# Banggai Cardinalfish



## alysalouise (Mar 15, 2011)

So i am thinking of getting two of these that i found at a fishstore, their in a tank with a very aggrissive dottyback that has been killing fish larger and smaller than itself, i kinda wanna get them before their the next victume, their $20 each, im upgrading my salt to im thinking my 55 gallon, i have a saltwater book its called 'The conscientious Marine Aquarist' and it does talk about the Cardinalfish, would it be a good addition to my tank? what other fish can not go with them? you can see my current salt water fish in my signature, and i have a list somewhere in my room of future fish i want to get, like for instance, a Hawkfish, but only one of them..... Im getting birthday money here in a couple days, only $50 so im not sure if i want to just buy these two Cardinals or if i should but more kinds of clownfish and just hold off on them.... But they also are the only 2 i have run into, and they are a breeding pair, but with that dottyback and a few of the other fish in the tank their in at the store they havent sucessfully had any babies yet


----------



## Warpig (Mar 6, 2010)

Try not to buy a fish(es) because you feel sorry for them. If they are in a tank at the store and you see them being beaten on relentlessly by another fish bring it to someones attention that works in the store. I spotted a fish that was injured in a store most likely because it was being relentlessly attacked by another fish. I told the guy in the store what I watched happening and within five minutes the store keeper verified and moved the fish away from being attacked. As for Banggai Cardinal's... If you witness the fishes eating in the store when fed by the keeper I would be more comfortable. I dont have any experience with Banggai Cardinals, but everything I have read says they are notorious for not eating in captivity when wild caught and starving to death over a period of time. I have also read this is less of a problem if you can find tank raised Banggai's. This is EXACTLY WHY I have no experience with them.
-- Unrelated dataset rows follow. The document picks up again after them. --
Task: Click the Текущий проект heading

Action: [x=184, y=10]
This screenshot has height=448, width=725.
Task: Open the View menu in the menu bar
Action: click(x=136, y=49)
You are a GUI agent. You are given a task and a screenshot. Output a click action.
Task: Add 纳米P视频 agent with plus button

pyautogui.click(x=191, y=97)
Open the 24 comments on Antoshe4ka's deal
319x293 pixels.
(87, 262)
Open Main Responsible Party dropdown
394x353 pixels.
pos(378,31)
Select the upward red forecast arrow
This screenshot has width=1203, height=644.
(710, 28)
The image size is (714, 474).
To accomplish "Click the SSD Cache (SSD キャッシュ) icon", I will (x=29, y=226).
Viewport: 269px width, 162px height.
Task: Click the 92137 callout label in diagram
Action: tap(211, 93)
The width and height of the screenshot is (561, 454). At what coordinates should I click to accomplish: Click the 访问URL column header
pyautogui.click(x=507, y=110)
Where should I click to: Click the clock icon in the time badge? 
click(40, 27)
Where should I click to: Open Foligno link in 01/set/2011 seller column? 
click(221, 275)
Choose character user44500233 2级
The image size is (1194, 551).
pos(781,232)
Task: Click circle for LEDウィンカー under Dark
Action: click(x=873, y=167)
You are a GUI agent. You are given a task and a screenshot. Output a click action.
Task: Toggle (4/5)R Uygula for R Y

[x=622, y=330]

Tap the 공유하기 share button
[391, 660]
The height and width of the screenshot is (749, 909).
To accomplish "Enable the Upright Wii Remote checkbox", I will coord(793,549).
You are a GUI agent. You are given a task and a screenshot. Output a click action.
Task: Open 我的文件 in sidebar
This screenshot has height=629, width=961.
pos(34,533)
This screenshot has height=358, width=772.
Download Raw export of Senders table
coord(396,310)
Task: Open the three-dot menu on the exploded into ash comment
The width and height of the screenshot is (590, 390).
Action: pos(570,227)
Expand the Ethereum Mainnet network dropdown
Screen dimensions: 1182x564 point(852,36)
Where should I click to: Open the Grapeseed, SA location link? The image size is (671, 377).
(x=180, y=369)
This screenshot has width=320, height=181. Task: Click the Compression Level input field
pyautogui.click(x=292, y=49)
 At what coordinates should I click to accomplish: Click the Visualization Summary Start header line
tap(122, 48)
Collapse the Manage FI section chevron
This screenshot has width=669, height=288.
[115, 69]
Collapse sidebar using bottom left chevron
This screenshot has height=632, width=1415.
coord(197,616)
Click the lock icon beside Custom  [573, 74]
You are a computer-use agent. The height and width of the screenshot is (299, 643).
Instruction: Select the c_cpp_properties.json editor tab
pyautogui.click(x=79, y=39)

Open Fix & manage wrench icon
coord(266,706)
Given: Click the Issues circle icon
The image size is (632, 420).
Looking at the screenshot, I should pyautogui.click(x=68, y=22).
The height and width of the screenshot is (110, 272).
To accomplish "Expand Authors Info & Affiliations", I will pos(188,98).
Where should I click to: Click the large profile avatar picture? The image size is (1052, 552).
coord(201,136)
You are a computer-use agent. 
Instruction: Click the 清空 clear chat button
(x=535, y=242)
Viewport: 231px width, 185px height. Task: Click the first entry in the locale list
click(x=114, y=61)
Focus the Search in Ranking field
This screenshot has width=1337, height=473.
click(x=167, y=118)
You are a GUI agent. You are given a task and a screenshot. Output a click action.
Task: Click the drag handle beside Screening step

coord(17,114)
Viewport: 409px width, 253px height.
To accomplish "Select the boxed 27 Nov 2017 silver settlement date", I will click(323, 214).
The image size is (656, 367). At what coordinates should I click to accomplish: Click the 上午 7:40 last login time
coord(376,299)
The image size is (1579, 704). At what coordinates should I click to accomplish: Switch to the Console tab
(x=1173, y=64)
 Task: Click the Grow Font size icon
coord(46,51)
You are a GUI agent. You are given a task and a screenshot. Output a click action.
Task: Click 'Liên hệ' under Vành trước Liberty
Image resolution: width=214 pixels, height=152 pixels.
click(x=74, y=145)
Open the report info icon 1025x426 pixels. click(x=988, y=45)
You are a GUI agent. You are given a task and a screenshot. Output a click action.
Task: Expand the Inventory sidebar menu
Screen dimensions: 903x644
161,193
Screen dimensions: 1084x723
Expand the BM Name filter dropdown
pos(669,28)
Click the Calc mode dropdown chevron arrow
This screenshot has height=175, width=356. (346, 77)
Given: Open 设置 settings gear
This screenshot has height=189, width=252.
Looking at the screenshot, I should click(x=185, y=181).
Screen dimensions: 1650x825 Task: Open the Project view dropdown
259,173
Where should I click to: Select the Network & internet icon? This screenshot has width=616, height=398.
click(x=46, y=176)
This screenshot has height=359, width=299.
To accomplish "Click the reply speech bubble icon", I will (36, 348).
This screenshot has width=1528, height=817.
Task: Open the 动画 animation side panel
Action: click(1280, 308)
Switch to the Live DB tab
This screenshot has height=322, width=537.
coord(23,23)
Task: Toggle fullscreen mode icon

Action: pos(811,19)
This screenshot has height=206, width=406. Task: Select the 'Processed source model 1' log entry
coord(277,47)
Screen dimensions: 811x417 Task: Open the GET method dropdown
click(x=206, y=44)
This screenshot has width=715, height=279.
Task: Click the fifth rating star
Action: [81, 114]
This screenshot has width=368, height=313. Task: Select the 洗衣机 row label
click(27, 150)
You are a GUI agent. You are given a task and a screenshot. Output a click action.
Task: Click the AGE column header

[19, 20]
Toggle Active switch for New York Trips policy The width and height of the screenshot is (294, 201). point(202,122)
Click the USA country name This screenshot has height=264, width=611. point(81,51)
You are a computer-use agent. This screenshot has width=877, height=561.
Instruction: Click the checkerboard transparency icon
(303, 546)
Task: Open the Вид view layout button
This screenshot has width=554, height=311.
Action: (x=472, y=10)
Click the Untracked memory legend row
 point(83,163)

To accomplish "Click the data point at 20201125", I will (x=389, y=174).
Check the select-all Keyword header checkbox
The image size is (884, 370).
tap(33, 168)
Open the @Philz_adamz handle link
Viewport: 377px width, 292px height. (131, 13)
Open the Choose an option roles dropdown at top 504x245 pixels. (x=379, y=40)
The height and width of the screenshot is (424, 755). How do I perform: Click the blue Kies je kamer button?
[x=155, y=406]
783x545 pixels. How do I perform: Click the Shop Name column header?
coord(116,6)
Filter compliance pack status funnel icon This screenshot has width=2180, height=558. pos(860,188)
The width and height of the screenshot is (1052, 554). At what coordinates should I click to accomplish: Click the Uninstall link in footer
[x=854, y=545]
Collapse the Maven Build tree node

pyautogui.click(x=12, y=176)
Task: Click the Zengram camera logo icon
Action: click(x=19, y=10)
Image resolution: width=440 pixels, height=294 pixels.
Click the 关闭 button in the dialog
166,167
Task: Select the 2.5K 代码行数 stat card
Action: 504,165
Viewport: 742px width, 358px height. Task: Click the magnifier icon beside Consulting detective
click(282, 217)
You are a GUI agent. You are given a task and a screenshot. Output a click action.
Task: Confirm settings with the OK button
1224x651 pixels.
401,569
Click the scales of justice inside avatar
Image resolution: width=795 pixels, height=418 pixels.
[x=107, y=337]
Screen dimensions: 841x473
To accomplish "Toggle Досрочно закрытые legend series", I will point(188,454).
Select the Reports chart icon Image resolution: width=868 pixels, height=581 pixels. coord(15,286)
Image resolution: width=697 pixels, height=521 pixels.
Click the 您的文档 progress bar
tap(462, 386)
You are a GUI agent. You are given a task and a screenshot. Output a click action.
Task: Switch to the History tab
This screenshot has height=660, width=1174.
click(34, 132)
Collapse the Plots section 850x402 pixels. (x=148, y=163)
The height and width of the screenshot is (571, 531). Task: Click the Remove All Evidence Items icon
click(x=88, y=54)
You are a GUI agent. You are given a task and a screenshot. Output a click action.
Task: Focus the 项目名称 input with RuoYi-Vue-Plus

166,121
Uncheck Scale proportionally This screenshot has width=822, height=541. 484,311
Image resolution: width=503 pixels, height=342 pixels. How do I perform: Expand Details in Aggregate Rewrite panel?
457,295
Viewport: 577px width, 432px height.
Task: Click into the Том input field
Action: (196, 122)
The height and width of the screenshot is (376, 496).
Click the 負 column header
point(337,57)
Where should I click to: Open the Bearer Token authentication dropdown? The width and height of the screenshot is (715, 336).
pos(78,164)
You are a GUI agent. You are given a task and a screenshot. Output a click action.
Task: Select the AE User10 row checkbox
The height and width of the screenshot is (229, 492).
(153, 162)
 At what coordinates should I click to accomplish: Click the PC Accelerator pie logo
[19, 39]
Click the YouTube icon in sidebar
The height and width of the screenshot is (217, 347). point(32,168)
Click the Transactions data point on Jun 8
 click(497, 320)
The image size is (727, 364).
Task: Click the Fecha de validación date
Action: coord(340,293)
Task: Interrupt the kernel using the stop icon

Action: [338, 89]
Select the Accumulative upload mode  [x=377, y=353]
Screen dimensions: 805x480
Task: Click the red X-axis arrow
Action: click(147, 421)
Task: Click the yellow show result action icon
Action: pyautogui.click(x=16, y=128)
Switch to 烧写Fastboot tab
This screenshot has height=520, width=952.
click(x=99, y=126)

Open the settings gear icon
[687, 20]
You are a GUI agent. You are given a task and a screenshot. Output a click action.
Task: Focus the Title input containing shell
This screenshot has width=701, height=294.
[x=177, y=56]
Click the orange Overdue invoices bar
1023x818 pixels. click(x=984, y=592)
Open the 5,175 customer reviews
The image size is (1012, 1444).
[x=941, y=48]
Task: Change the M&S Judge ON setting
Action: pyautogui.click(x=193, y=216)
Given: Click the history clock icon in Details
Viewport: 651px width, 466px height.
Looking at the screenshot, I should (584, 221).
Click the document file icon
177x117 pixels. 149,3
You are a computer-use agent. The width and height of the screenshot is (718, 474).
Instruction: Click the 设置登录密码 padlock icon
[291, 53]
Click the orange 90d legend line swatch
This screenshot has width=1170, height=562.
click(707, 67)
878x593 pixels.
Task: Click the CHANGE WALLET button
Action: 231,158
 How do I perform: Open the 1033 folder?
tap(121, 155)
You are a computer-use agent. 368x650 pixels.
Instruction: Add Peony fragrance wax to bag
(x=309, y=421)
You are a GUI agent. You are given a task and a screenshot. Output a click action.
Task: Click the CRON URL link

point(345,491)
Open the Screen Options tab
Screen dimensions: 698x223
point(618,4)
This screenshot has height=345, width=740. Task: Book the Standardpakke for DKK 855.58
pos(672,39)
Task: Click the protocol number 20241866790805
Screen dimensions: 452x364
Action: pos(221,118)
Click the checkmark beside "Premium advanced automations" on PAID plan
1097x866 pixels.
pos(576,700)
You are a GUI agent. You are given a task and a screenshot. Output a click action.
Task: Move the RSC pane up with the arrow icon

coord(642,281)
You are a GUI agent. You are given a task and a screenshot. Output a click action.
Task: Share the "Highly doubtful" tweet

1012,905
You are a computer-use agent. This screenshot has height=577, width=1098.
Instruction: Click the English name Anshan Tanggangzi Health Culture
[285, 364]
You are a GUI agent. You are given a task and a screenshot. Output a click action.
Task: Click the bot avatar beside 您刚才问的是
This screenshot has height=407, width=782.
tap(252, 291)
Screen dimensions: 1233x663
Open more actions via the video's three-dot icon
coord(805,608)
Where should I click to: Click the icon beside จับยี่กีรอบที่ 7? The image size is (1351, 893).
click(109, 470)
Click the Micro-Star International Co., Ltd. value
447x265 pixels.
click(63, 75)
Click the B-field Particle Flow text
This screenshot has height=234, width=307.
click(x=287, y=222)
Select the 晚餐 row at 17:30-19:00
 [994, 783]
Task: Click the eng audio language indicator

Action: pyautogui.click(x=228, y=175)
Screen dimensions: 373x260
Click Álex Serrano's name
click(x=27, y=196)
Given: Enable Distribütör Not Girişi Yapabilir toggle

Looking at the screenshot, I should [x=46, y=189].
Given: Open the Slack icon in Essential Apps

Also I was reading your stocking list on your 14 gallon salt tank and would like to suggest you start saving for a larger tank. Your Clowns and your tang are going to need a much larger home when they grow up a bit.

Nick


----------



## badxgillen (Aug 20, 2010)

*well*

i think cardinals are sweeeeet...you should be fine until your tomato clown fernatus gets big and then it may become a territorial agresor...as far as feeding goes if there is any issues try some brine shrimps mixed in with frozen mysis or high quality pellet..over time they will accept the pellets.although to get them in breeding condition you want to do frozen and live..they are a type of mouth brooder were the male takes care of the your for a short time..i have ten banghais and 4 pijamas..i have wild caught and captive bred as i have a friend who happens to breed them...i love these fish..the colors..the way they are atentive eyes vigilant..and they are reef safe for all the coral lovers.you should see the babies hover between sea urchin spines..


----------



## alysalouise (Mar 15, 2011)

Warpig said:


> Try not to buy a fish(es) because you feel sorry for them. If they are in a tank at the store and you see them being beaten on relentlessly by another fish bring it to someones attention that works in the store. I spotted a fish that was injured in a store most likely because it was being relentlessly attacked by another fish. I told the guy in the store what I watched happening and within five minutes the store keeper verified and moved the fish away from being attacked. As for Banggai Cardinal's... If you witness the fishes eating in the store when fed by the keeper I would be more comfortable. I dont have any experience with Banggai Cardinals, but everything I have read says they are notorious for not eating in captivity when wild caught and starving to death over a period of time. I have also read this is less of a problem if you can find tank raised Banggai's. This is EXACTLY WHY I have no experience with them.
> 
> Also I was reading your stocking list on your 14 gallon salt tank and would like to suggest you start saving for a larger tank. Your Clowns and your tang are going to need a much larger home when they grow up a bit.
> 
> Nick


 
Actually i would like to have them because they are very unique looking and they are endangered, and i have a 55 gallon tank im currently waiting on getting salt for, so im not worried about buying a tank or anything for one at the moment But thank you


----------



## alysalouise (Mar 15, 2011)

badxgillen said:


> i think cardinals are sweeeeet...you should be fine until your tomato clown fernatus gets big and then it may become a territorial agresor...as far as feeding goes if there is any issues try some brine shrimps mixed in with frozen mysis or high quality pellet..over time they will accept the pellets.although to get them in breeding condition you want to do frozen and live..they are a type of mouth brooder were the male takes care of the your for a short time..i have ten banghais and 4 pijamas..i have wild caught and captive bred as i have a friend who happens to breed them...i love these fish..the colors..the way they are atentive eyes vigilant..and they are reef safe for all the coral lovers.you should see the babies hover between sea urchin spines..


 
Ya im really am excited to go get them their actually a breeding pair  but with the fish that their in with now at the store they stopped breeding, and the constant people coming in and out looking at all them so they just swim at the fron of the tank right next to each other


----------



## badxgillen (Aug 20, 2010)

*pairs*

have you noticed the males big frown...he takes care of the young.


----------